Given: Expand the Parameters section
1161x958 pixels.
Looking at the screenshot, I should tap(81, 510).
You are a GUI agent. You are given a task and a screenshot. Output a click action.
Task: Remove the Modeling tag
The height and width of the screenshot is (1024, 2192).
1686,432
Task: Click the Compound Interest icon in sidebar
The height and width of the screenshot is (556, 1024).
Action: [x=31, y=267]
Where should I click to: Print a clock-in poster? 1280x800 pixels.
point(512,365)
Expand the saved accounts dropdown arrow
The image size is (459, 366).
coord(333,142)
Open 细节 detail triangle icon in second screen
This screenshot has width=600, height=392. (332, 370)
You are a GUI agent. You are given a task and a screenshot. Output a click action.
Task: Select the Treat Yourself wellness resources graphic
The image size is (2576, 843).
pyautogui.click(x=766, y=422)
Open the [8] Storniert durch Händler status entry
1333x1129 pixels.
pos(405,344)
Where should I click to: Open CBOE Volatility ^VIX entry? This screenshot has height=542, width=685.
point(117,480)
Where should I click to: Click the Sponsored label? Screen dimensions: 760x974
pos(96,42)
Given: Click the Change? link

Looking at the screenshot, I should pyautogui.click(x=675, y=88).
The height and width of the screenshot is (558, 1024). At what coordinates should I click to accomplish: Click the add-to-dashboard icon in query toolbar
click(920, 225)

▶ Work task
A complete, exact copy of the records is what is needed.

▶ Solution to this task
Given: Expand the Parameters section
1161x958 pixels.
Looking at the screenshot, I should tap(81, 510).
You are a GUI agent. You are given a task and a screenshot. Output a click action.
Task: Remove the Modeling tag
The height and width of the screenshot is (1024, 2192).
1686,432
Task: Click the Compound Interest icon in sidebar
The height and width of the screenshot is (556, 1024).
Action: [x=31, y=267]
Where should I click to: Print a clock-in poster? 1280x800 pixels.
point(512,365)
Expand the saved accounts dropdown arrow
The image size is (459, 366).
coord(333,142)
Open 细节 detail triangle icon in second screen
This screenshot has width=600, height=392. (332, 370)
You are a GUI agent. You are given a task and a screenshot. Output a click action.
Task: Select the Treat Yourself wellness resources graphic
The image size is (2576, 843).
pyautogui.click(x=766, y=422)
Open the [8] Storniert durch Händler status entry
1333x1129 pixels.
pos(405,344)
Where should I click to: Open CBOE Volatility ^VIX entry? This screenshot has height=542, width=685.
point(117,480)
Where should I click to: Click the Sponsored label? Screen dimensions: 760x974
pos(96,42)
Given: Click the Change? link

Looking at the screenshot, I should pyautogui.click(x=675, y=88).
The height and width of the screenshot is (558, 1024). At what coordinates should I click to accomplish: Click the add-to-dashboard icon in query toolbar
click(920, 225)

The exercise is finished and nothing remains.